TEXT EXTRACT ::
━━━━
Well, I don’t think it’s useful for you what I’m currently experimenting with,
I bet it’s far more interesting how I found it.

I will share some thought that helped me a lot, your mileage may vary:

1) Think about something you can do really well, and that you can do in __1
day __. Look at your past proposals, find that single task where you think you
can make a difference or remember that problem you solved so elegantly. The
“1-day” thing is completely arbitrary but keep in mind that the shorter it is,
the better chances you 'll have to test and sell it.

2) The task should be something that a fair number of people need (even if
they don’t know it yet). Listen to your clients, try to remember what they
asked more often in your past projects. Listening and frequency are key here.

3) The task doesn't need to be anything extra innovative or super
revolutionary, actually, it should be something very simple. Think small! For
me, the biggest challenge was to fight my own ego. I think I’m very good in
some areas of my expertise. In 10+ years of freelancing, I ran this race to
the bigger project, the bigger client, the bigger challenge, the bigger
reward. At some point, I had problems explaining why my solution was so much
better and the best one for the client, who only wished someone solved his
silly problem and didn’t give a damn about it, best price aside. Remember,
burn out come mostly out of frustration. I felt I was tricked into playing the
wrong game. Then, I found that bigger isn’t always better, many times it is
just… bigger. Again, this is just me with my own story and my own experience,
your situation may be different.
━━━━
COMPLETE THE FOLLOWING ::
[1] From the freelancing advice, list the four things the writer names as being "the bigger" one in the race over 10+ years of freelancing.
[2] Rewrite everything from "3) The task" down to "may be different." in the freelancing advice, with "ego" renamed to "pride".
[3] Please take the freelancing advice further, picking up from its final sentence.
━━━━
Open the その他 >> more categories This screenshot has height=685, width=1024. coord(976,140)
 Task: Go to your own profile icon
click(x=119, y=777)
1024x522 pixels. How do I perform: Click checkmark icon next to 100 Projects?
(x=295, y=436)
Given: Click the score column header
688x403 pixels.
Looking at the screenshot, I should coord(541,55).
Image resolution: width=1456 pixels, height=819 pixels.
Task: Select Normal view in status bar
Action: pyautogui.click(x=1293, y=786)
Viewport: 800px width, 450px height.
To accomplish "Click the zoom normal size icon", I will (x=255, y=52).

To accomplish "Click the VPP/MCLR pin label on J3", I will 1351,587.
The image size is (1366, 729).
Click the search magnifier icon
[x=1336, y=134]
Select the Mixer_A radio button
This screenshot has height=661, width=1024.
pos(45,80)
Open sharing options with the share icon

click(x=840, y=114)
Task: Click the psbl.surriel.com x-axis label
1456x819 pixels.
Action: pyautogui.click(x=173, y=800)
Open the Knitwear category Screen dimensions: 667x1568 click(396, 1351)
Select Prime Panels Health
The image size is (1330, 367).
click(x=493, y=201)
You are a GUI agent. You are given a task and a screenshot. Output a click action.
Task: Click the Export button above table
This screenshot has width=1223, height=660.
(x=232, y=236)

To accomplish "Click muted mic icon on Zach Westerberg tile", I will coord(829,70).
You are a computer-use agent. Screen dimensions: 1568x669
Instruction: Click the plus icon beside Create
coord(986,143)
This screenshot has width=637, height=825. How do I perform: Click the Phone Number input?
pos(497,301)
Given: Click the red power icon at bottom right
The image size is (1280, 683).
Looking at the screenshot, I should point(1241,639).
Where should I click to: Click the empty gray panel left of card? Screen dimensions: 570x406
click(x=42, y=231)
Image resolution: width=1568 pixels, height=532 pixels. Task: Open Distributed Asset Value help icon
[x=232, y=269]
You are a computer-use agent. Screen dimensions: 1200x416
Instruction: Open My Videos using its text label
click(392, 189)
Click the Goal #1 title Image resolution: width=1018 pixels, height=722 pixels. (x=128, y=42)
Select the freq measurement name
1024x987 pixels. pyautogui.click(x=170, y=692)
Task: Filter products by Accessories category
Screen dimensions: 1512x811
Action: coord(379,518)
━━━━
WRITTEN ANSWERS ::
[1] project, client, challenge, reward

[2]
3) The task doesn't need to be anything extra innovative or super
revolutionary, actually, it should be something very simple. Think small! For
me, the biggest challenge was to fight my own pride. I think I’m very good in
some areas of my expertise. In 10+ years of freelancing, I ran this race to
the bigger project, the bigger client, the bigger challenge, the bigger
reward. At some point, I had problems explaining why my solution was so much
better and the best one for the client, who only wished someone solved his
silly problem and didn’t give a damn about it, best price aside. Remember,
burn out come mostly out of frustration. I felt I was tricked into playing the
wrong game. Then, I found that bigger isn’t always better, many times it is
just… bigger. Again, this is just me with my own story and my own experience,
your situation may be different.

[3]
4) Once you find it try it out. Fast. Share it with your clients and
colleagues. Make a 1-day mvp or landing page and throw some Adwords on it,
leave the details for later. Don’t overthink it, don’t overdesign, don’t over-
engineering, don’t over-anything, just test your idea. My rule of thumb is
that if something works, it will work since day one. At least you will receive
some genuine positive interest almost immediately.

Other notes:

\- You will still do freelance work on ordinary projects. Your idea will act
as a bait, some clients will be very happy and will ask you to solve more of
their problems. Hopefully, this time it’s in your hands to choose the right
project and the right client and not the other way around.

\- Again, you will also find ways to upsell more complex solutions with the
right clients.

Well, I think I'll stop here, sorry, if I had more time I would have written a
shorter comment. Just hope some of this will help.

------
softwarefounder
One word: Sub-contract.

Network with small to mid-size consulting companies. If they can trust you,
it's a win-win. You 1099 with them, they make $20-$30+/hr off the top of your
rate w/ no burdens of having you as an employee.

This also removes the complications of the sales side of things.

------
akulbe
A lot of what you're talking about sounds familiar. It'd be nice to talk to
someone, even if just to commiserate and bounce ideas off each other.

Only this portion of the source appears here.